In Liverpool those financial delinquents are merely taking their cue from those they once elected to manage their affairs. The city is now struggling to find a way of meeting the £50 million shortfall between its rate-capped income and the expenditure needed to maintain services at their present levels. And about a quarter of next year's capital allowance from the Government of £46 million will go towards the repayment of some hair-raising financing incurred by Messrs Hatton and Byrne. They financed their improvements to the municipal housing stick by borrowing from Japanese and Swiss banks, on the cute terms of a two-year moratorium followed by repayment over the next five (now). Even the Leamington Spa Building Society would not expect its Liverpool clients to buy that.
Gary Lane is an ex-merchant seaman who has lived in the former great seaport of Liverpool for 30 years and last year published 'Liverpool: Gateway of Empire'. He has summed up the character of the place: Liverpudlians, he says, have a "cavalier disregard for money. This is a city with the habit of the seafarer ashore after a voyage - spend it while you can, because the world might end tomorrow. Strangers cannot help but notice the astonishing number of London-style black cabs on the streets. For where in the Metropolitan Police District of London there is one cab for every 522 persons, in Liverpool there is one for every 360. Such an elementary statistic encodes the peculiarity of Liverpool."

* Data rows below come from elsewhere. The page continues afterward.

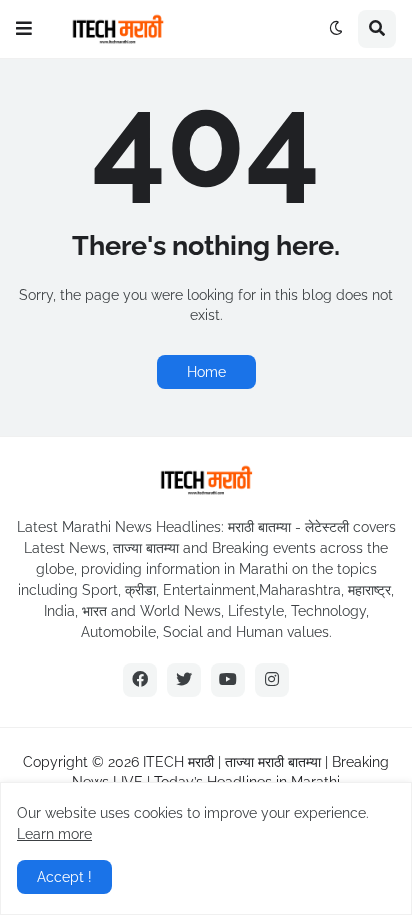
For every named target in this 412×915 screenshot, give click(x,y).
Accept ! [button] (64, 877)
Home (206, 372)
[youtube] (228, 680)
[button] (24, 29)
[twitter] (184, 680)
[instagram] (272, 680)
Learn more (54, 834)
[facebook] (140, 680)
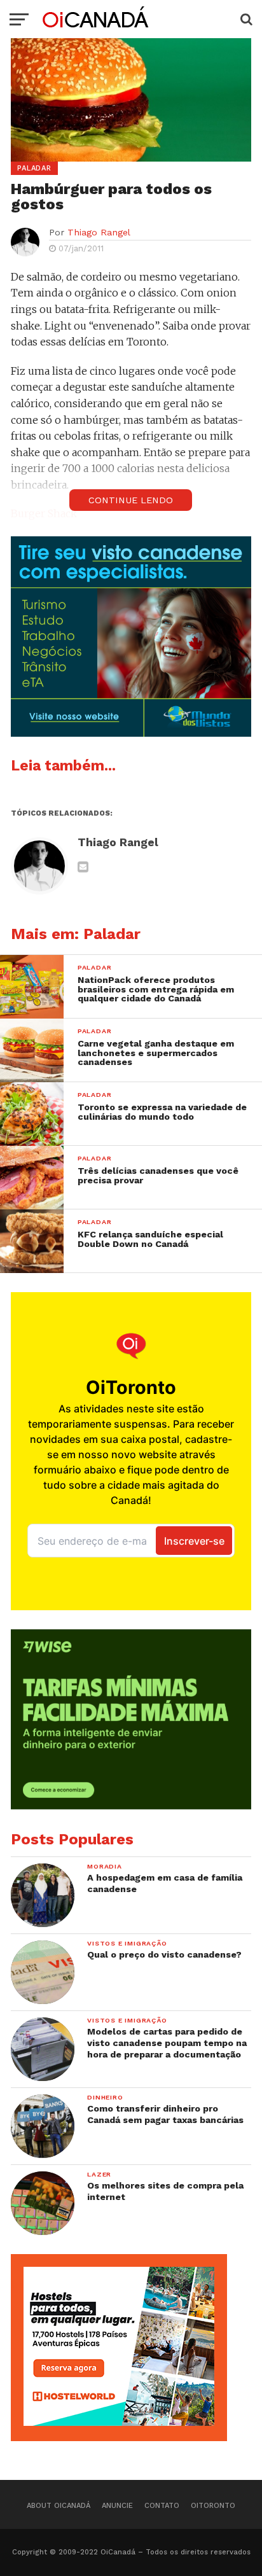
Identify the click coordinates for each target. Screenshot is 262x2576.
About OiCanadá (58, 2506)
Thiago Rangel (98, 232)
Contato (161, 2506)
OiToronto (213, 2506)
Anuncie (117, 2506)
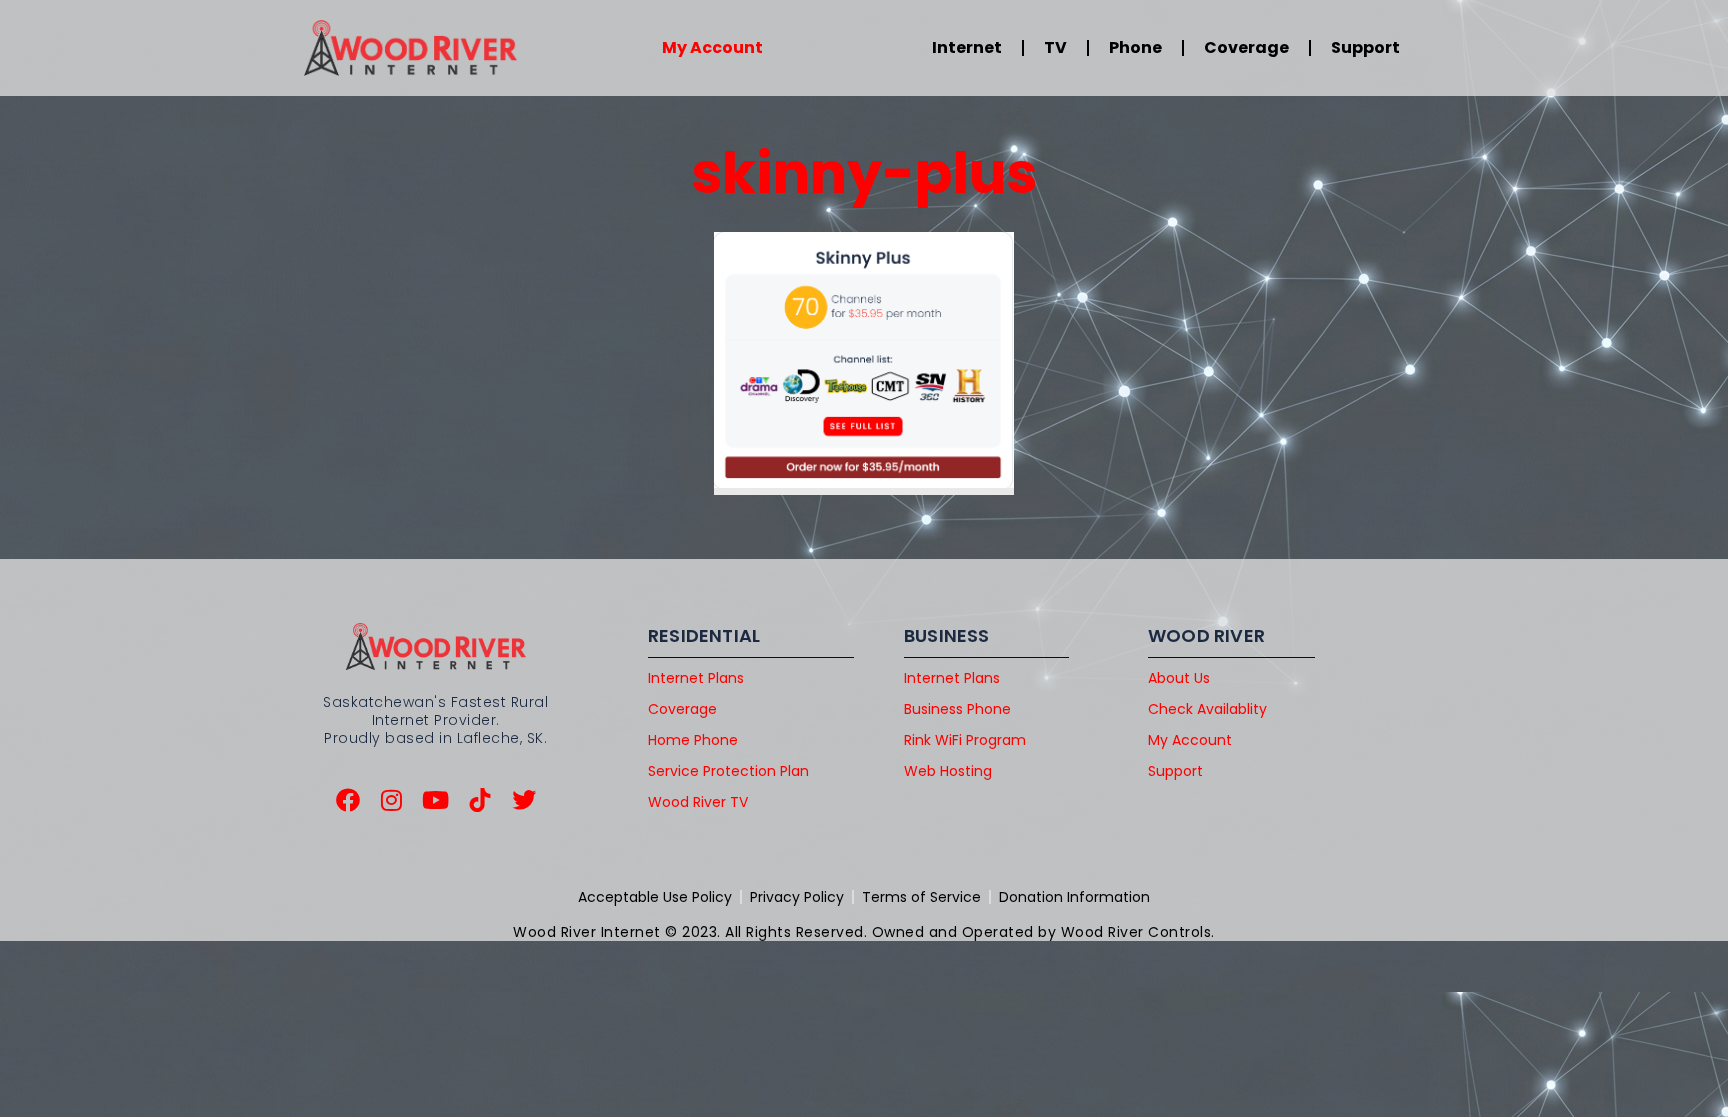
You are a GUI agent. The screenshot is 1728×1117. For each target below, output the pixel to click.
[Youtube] (436, 800)
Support (1365, 47)
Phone (1135, 47)
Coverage (1246, 47)
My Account (712, 47)
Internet (967, 47)
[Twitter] (524, 800)
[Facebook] (348, 800)
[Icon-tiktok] (480, 800)
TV (1055, 47)
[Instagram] (392, 800)
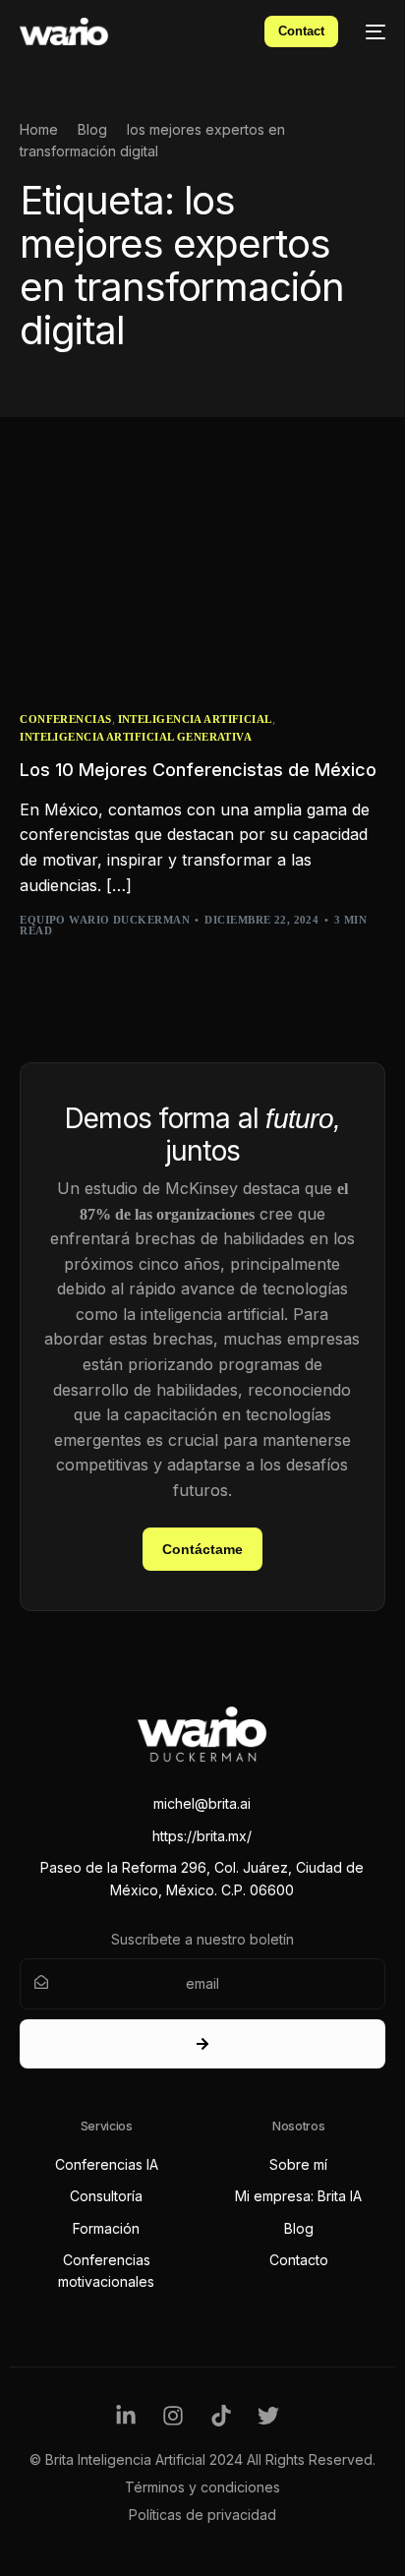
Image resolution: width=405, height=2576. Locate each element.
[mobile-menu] (371, 31)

"Don't look only for the bad things here," the Conservative Party agent in Liverpool told me. "Go down to the Albert Dock and look at what government support has helped to build." So down the hill to the dock I walked, in the face of the kind of salty gale which explains why the waiting list for adenoidal surgery in the Mersey area is the longest in the country.
There, at Albert Dock, were all the accepted accoutrements of subsidised urban renewal, from art galleries to Mexican restaurants. By the edge of this Fulham-on-Mersey was a statue dating from the City's great days at the entrepot of transatlantic capitalism. "Enterprise," it said, and I followed its gaze across the Mersey to the Cammell Laird shipyard at Birkenhead. I could not make out any activity, because there was none. The 1,500 workers had been locked out, following their demand for more pay as a reward for clocking in with electronic tags rather than by the traditional manual method.

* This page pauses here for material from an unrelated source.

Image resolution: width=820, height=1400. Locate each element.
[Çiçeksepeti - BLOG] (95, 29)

Easy to draw a vivid contrast between the entrepreneurial strivings at Albert Dock and the sullen self-destructiveness of the wage-slaves across the watery divide. But my first thought was of how many of the men at Cammell Laird had recently encountered my friend the debt collector, or one of his less scrupulous rivals, and that they were hoping to use the electronic identity tags as a means of meeting too-long deferred payments for other state-of-the-art gadgets at home on the Ford Estate.